*GIVEN EXERCISE*
Please list every line of the material below that contains the word "beside", copying each one in full. Case counts.

*SUPPLIED MATERIAL*
/---

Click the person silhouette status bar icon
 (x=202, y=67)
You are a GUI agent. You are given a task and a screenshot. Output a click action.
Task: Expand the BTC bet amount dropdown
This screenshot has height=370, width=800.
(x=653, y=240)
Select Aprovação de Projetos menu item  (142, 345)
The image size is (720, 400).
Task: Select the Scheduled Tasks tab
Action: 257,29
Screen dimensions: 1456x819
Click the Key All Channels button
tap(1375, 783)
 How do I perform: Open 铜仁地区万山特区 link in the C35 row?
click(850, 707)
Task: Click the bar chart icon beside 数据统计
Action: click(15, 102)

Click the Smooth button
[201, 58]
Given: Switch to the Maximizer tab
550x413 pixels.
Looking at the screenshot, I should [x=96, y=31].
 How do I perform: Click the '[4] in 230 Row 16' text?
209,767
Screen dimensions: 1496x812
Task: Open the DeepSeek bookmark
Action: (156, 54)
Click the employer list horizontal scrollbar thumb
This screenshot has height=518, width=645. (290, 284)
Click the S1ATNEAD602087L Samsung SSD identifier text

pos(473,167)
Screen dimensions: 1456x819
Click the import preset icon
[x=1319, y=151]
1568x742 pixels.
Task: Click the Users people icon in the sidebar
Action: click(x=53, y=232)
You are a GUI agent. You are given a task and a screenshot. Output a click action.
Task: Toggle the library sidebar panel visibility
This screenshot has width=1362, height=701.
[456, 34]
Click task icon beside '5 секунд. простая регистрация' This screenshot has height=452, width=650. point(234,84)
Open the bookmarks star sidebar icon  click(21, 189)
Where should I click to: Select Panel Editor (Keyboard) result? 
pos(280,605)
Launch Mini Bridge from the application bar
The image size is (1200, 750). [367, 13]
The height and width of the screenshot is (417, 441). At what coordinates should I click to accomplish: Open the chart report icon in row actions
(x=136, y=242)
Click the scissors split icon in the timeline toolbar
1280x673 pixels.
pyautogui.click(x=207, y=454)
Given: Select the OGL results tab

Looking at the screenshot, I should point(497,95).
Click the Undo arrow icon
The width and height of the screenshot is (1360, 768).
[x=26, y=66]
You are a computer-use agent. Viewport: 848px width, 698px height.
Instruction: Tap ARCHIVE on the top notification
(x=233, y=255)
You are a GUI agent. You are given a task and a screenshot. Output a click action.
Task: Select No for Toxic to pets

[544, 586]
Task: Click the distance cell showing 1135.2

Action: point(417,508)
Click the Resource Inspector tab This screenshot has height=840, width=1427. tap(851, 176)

\---

*EXERCISE RESULT*
Task: Click the bar chart icon beside 数据统计
Click task icon beside '5 секунд. простая регистрация' This screenshot has height=452, width=650. point(234,84)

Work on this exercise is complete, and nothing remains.